Would be great to see a step-by-step video showing how to accomplish this installation. Thanks for a great article

Joffre filion

Joffre filion

Thanks. The information was very helpful.

Gordon Drake

Gordon Drake

Thanks much, excellent information.
I wonder if the secondary system I have installed is giving me the same false hope? I have a Freedom HFS Inverter with a wall monitor under my SeaLevel monitor… Hmmmm. Will do my due diligence on this.

Steve Carlson

Steve Carlson

I love my Victron Battery Shunt. Our first long trip with our Airstream we relied on the voltmeter. We were staying at HH with no shore power. My wife works remotely in our AS and uses lots of power (PC, monitors, inverter, Starlink), Second morning we woke up with no power. Next week we installed a battery shunt and no more power outage.



Not understanding that a volt meter does not indicate remaining stored power while in the eastern sierras sent me down the path to the victron 712. My battery supplier educated us on the term ‘surface charge’ with our AGM batteries. 270 watts of solar got the voltage up but did not restore the depth of power. Cold nights depleted the batteries quickly. Now with Li type 24 batteries, victron 712 system, every watt in and out is known. The tongue weight is also down 60#. The install took a couple of days as I added buss bars, iso switch, and cleaned up the rats nest of wires under the twin bed. Boondocking is a breeze and limited to the waste tanks getting filled, not power woes.

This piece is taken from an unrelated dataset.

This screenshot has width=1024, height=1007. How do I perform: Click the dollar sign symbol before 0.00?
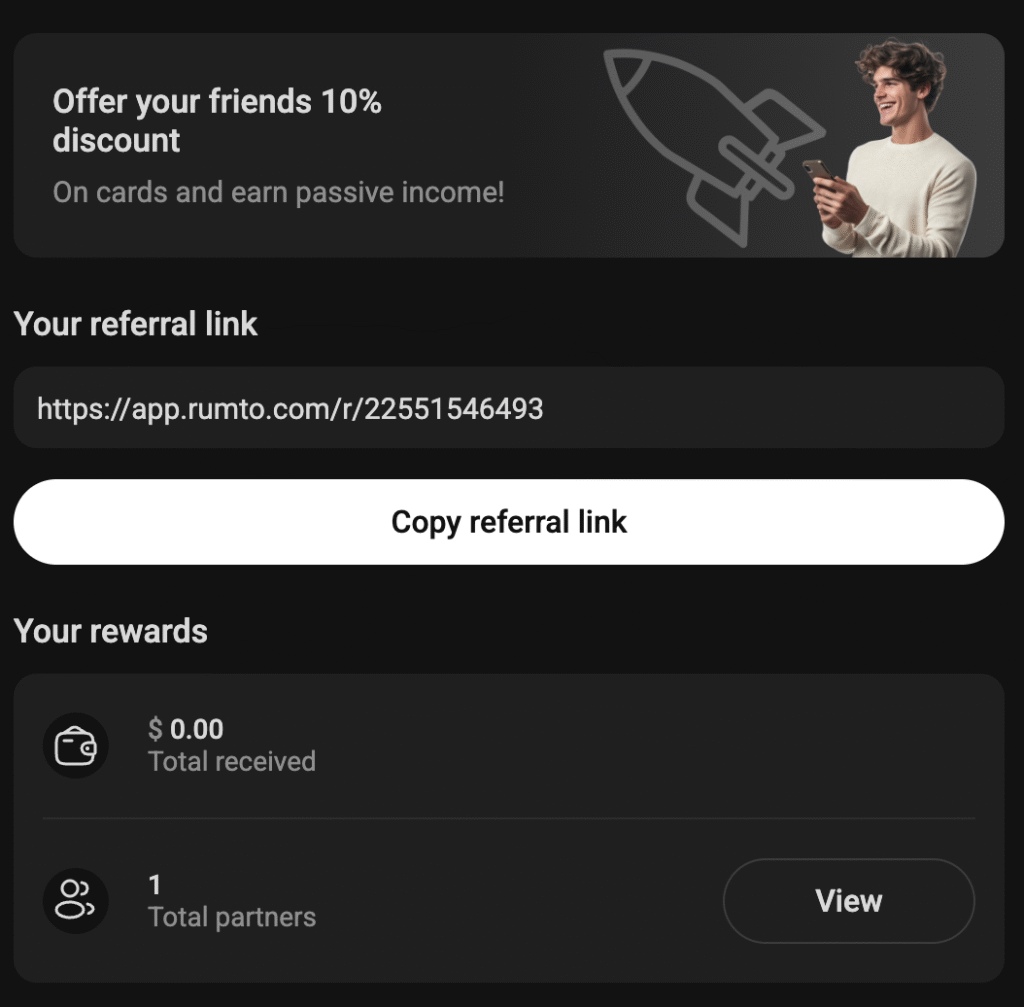(155, 729)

Excellent article! Having been a cruising sailboater I totally understand the worth of the amp meter.
We never had this technology back in the day and it was a guessing game where the charge was.
I use to listen to the quality of the cabin fans drone to estimate amp hours

Patrick Tenney

Patrick Tenney

I’m setting up a Victron Smart Shunt and (2) 100 Ah Lithium batteries in our 2023 Globetrotter. I’m a bit confused with some of the terminology. Can you explain the differences between “Charged Voltage” vs “Float” vs “Bulk / Absorption”?
Thanks and love your blogs!

Rich Luhr

Rich Luhr

Patrick T: “Charged voltage” is what the battery should show when fully charged and not connected to anything. For lead-acid batteries this usually is about 12.6 – 12.7 volts. For lithium iron phosphate batteries (LiFePO4) this is usually about 13.6-13.8 volts. Check the manufacturer’s specs for your brand of battery.

“Bulk/Absorption” is the input voltage needed by the battery to charge it. In the case of lead-acid batteries, they charge at the “Bulk” rate until they are mostly full, then drop down to the lower “Float” rate to finish and maintain the charge. Lithium batteries generally use the “Bulk” rate right up to 100% and then simply stop charging. For example the manufacturer of Battle Born lithium batteries recommends a Bulk charge of 14.2-14.6 volts.

So, “Float” applies only to lead-acid batteries. It’s a lower voltage input needed to get the lead-acid battery up to 100%, and to keep it from slowly self-discharging during storage. You can think of this as a maintenance level of charging for lead-acid batteries.

Daniel P Schachtman

Daniel P Schachtman

With solar panels and lithium batteries is it possible to overcharge the batteries and create damage? Or another way of asking is when batteries are at 100%, do the solar panels keep putting charge into the batteries that might damage them? Thanks I also liked your blog since I have a Vitron shunt and really like the device!



GREAT INFO.. can we get an install video?? thanks for all your great articles!
Joe in atx. /23’ int’l ocean breeze.:)

Rich Luhr

Rich Luhr

Daniel S: Your batteries are in no danger of being overcharged by the solar panels. That’s part of the job of the solar charge controller. It regulates the power going to the batteries to get them charged properly, so it will cut off charging when the batteries reach 100%.

Joseph: We received a couple of requests for an installation video for the Victron SmartShunt. But we only have a little time to shoot videos these days, so we have to focus on the stuff we actually sell. The good news is that the SmartShunt is easy to install if you have tools and some DIY ability, and it comes with decent instructions from the manufacturer.